Stored items
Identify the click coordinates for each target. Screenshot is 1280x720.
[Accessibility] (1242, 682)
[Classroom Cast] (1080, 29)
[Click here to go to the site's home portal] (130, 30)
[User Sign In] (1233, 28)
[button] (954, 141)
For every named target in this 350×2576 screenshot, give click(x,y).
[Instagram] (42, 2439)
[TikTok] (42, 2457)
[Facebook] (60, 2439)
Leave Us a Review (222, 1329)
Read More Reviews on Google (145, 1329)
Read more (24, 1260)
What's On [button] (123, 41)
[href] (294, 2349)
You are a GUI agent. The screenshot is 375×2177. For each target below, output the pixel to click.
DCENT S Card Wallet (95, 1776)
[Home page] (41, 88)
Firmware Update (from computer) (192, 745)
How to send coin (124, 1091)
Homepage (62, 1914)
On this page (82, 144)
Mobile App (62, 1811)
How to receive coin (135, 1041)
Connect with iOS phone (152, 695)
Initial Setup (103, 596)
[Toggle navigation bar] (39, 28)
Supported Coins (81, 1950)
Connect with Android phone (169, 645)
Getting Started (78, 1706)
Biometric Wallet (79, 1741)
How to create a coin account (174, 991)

- **What is required**
Copy the lines above exactly. Start with the line containing "[Classroom Cast] (1080, 29)", end with the line containing "Mobile App (62, 1811)", and include both.

- **Output**
[Classroom Cast] (1080, 29)
[Click here to go to the site's home portal] (130, 30)
[User Sign In] (1233, 28)
[button] (954, 141)
For every named target in this 350×2576 screenshot, give click(x,y).
[Instagram] (42, 2439)
[TikTok] (42, 2457)
[Facebook] (60, 2439)
Leave Us a Review (222, 1329)
Read More Reviews on Google (145, 1329)
Read more (24, 1260)
What's On [button] (123, 41)
[href] (294, 2349)
You are a GUI agent. The screenshot is 375×2177. For each target below, output the pixel to click.
DCENT S Card Wallet (95, 1776)
[Home page] (41, 88)
Firmware Update (from computer) (192, 745)
How to send coin (124, 1091)
Homepage (62, 1914)
On this page (82, 144)
Mobile App (62, 1811)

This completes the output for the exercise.